Most banks attributed the increase in breaches to improved identification and reporting. Banks have been working to improve their compliance frameworks, systems and processes. We know that the improved monitoring has also been prompted by enhanced breach reporting obligations from ASIC.

We welcome banks’ ongoing efforts to build their capability to identify and address non-compliance. We expect banks will soon move beyond this consolidation phase with a stronger focus on preventing breaches. This should result in breach numbers coming down over time.

The effect on customers

From July to December 2021, banks provided details for a sample of 3,304 breach incidents.1 These breaches affected more than 13 million customers2 and had a financial impact of more than $69 million.3 In the last reporting period, banks reported 2,803 incidents, which affected more than 2 million customers and resulted in over $56 million in financial impact.

The sample of breach incidents indicates almost 11 million more customers were affected in this reporting period compared to the previous one. And this resulted in an increase of more than $13 million in financial impact.

No doubt the significant regulatory reform of 2021 has played a role here. However, the increase in breaches and the resulting effect on customers demonstrates that there is more work for banks to do.

I encourage all banks to note the feedback we provide them individually – this feedback is a valuable source of guidance on improving compliance with the Code. And just as important are the recommendations and good practice in our inquiry reports, especially the BCCC Building Organisational Capability report.
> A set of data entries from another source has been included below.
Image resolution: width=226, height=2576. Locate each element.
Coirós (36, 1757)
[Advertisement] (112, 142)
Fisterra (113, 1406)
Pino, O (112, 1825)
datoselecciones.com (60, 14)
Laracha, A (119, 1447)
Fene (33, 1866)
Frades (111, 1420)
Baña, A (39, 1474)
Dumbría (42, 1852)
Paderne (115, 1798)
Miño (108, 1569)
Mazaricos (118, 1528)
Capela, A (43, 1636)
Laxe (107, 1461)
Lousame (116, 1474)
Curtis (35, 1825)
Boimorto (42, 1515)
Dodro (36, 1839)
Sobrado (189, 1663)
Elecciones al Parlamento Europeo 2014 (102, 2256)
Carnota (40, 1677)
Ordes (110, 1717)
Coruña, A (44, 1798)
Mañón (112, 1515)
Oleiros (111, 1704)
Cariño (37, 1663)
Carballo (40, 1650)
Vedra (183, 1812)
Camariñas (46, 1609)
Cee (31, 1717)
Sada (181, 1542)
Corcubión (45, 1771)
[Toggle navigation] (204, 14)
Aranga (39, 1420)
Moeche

Impact of COVID-19 on compliance

During this reporting period, a COVID-19 Special Note was in effect, in recognition that the COVID-19 pandemic may affect the timely provision of banking services. The Special Note provided flexibility by exempting reporting of certain timing requirements as breaches. The Special Note was in place during this reporting period from 1 July to 1 September 2021.

Two major banks, out of the 18 banks, reported that they relied on the COVID-19 Special Note in this reporting period. These banks reported incidents that would have ordinarily constituted breaches.

Some banks attributed part of the overall increase in breaches observed during this reporing period to the continued impact of COVID-19 and the expiry of the COVID-19 Special Note. Banks reported an increased volume in COVID-19 packages and hardship applications, followed by further delays and increased complaints due to COVID-19 packages and hardship applications requiring manual tailored solutions.

Furthermore, banks reported higher staff turnover rates due to COVID-19, resulting in errors and increased breaches while new staff were being trained.

Improving data reporting

We continue to engage with the Australian Banking Association (ABA), Australian Securities and Investments Commission (ASIC) and banks on ways to streamline reporting requirements and the guidance needed to improve the consistency and quality of reporting.

We hope to achieve a more consistent approach to breach reporting that will align the reporting capabilities of banks with our monitoring and reporting objectives.

We have developed a comprehensive project plan that will look to address issues of reporting. It will help us to improve the process for banks, resulting in quality data and information and, ultimately, better outcomes for customers.

We are also engaging with ASIC and the Australian Financial Complaints Authority to explore the possibility of increased data sharing. However, this is a long-term project that will take time.

Ian Govey AM
Independent Chairperson
Banking Code Compliance Committee


1 As well as reporting the total number of breaches in a period, banks must provide details of a sample of breaches that met certain criteria.

2 The number of impacted customers is based on the banks’ estimate of the sample of incidents provided for this reporting period. This may include duplication in reporting. For instance, the same customer could be impacted by one or more incidents.

3 The financial impact is based on the banks’ estimate of the sample of incidents provided for this reporting period. This may include financial impact on both the customer and banks.